→ **ARTICLE**:
Ce que j’aime de mon nouvel amant, c’est qu’il encourage toujours mes projets d’écriture. Sauf quand je parle de pondre un roman d’horreur. C’est sa chasse gardée et il me le fait bien sentir. Pas touche! D’accord chéri…

Stimulée par ses encouragements, je mets tout de suite mon projet de l’avant en appelant Collègue Jeunesse pour l’inviter à un 5 à 7 virtuel.

L’idée de me lancer dans les livres pour enfants m’est venue d’une conversation avec elle. Du fin fond de son Acadie natale, Collègue Jeunesse est une véritable star chez les petits. Et moi, être une star, c’est une de mes aspirations dans la vie. En fait, c’est mon principal projet depuis que celui impliquant Collègue Sanguinolent a connu un dénouement.

Le lendemain, je rencontre mon amie comme prévu sur Skype. Un peu loin l’Acadie pour un apéro. Je lève mon verre de rosé à sa santé et elle fait de même avec sa bière locale.

 

Toute une fée!

-Eille! Ça fait drôle de pas te voir en fée!

Il faut savoir qu’à chaque salon du livre, ma copine se promène avec un accoutrement constitué d’ailes roses et d’une jupe en papier jaune. Étrange, mais semble-t-il que ça plaît aux petits.

Je dois admettre que, les enfants, je n’y connais pratiquement rien. Mais ça ne signifie pas que je ne suis incapable d’écrire pour eux et de devenir, moi aussi, une fée accomplie. Ou peut-être une princesse… faut quand même pas trop copier.

→ **ÉNONCÉ**:
D'après l'article sur le projet de livre pour enfants :
1. Quel genre de roman l'amant considère-t-il comme sa chasse gardée ?
2. Sur quelle plateforme se déroule la rencontre avec Collègue Jeunesse ?
3. De quoi se compose l'accoutrement de Collègue Jeunesse dans les salons du livre ?
Les lignes qui suivent ne jouent aucun rôle ici.

→ **DONNÉES FOURNIES**:

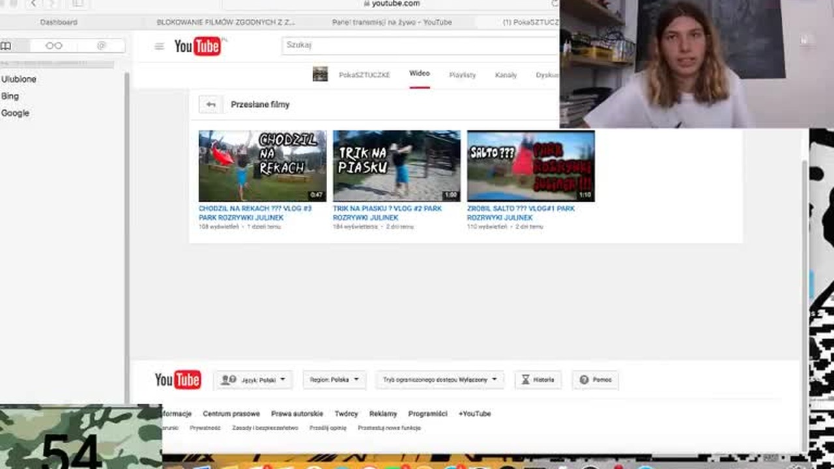
Task: Switch to the Playlisty channel tab
Action: point(463,75)
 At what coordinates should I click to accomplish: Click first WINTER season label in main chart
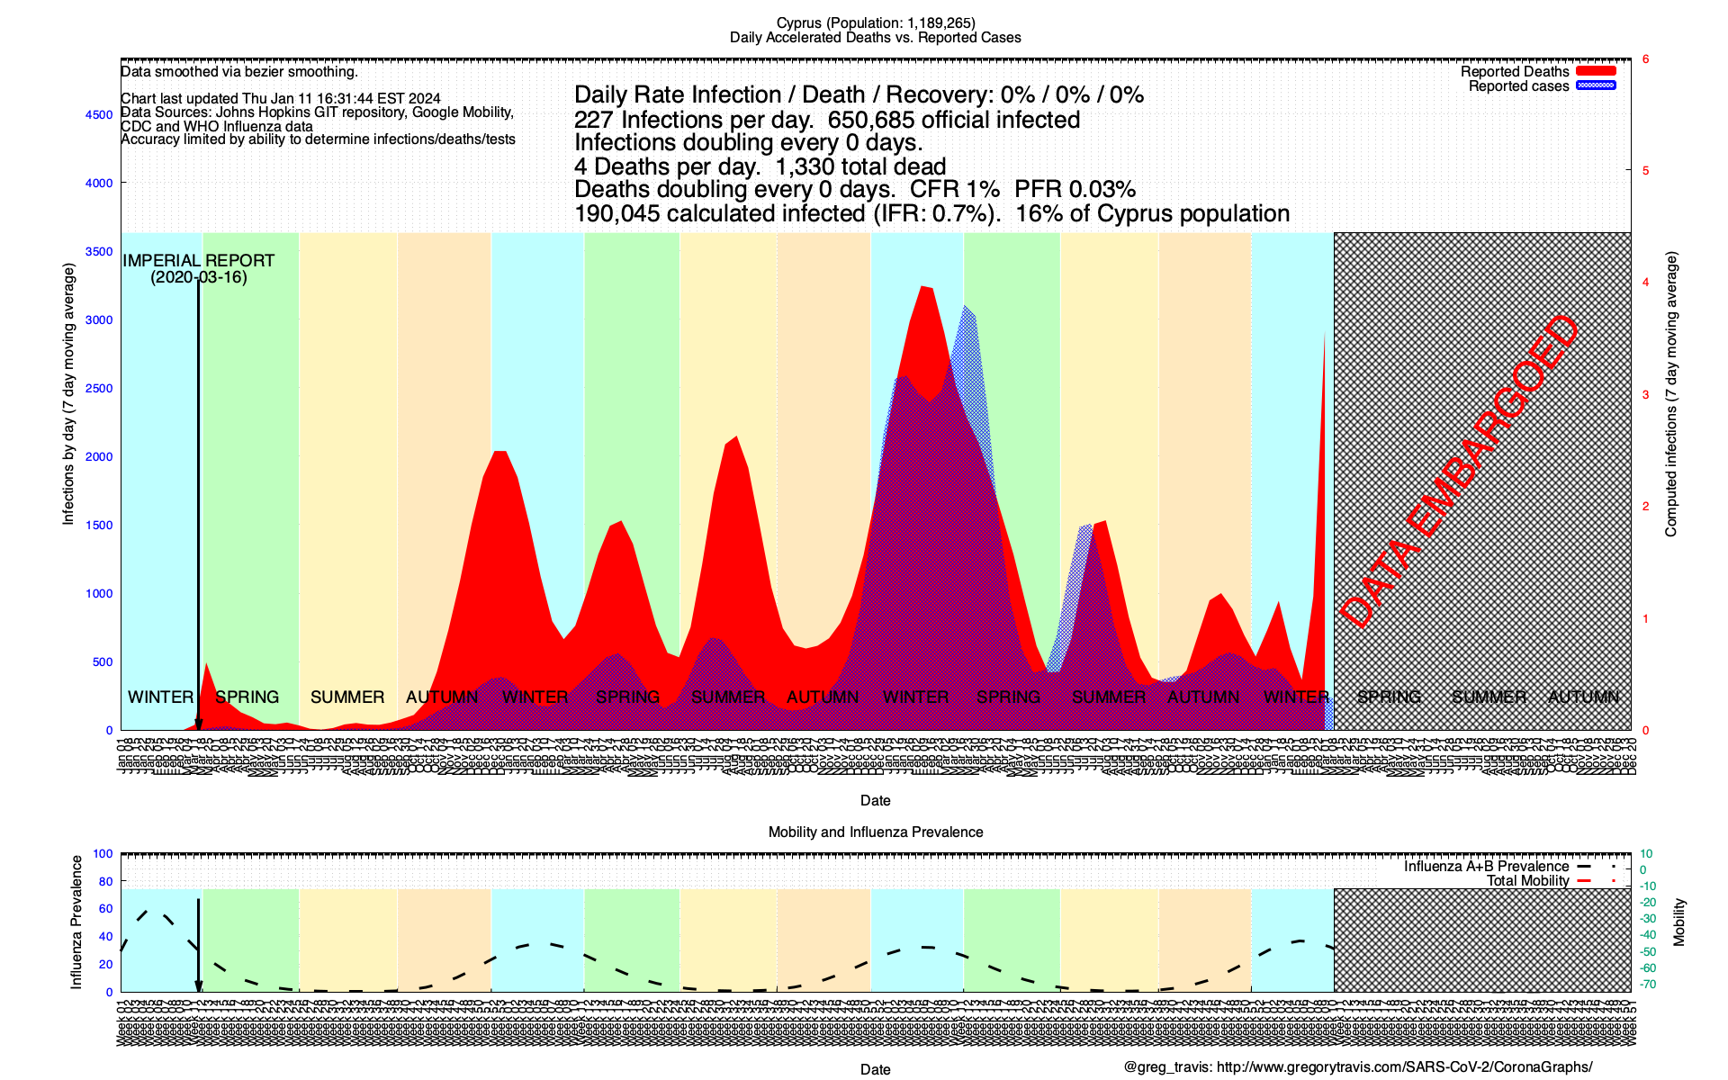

→ **RÉSULTAT**:
1. Un roman d'horreur.
2. Sur Skype.
3. D'ailes roses et d'une jupe en papier jaune.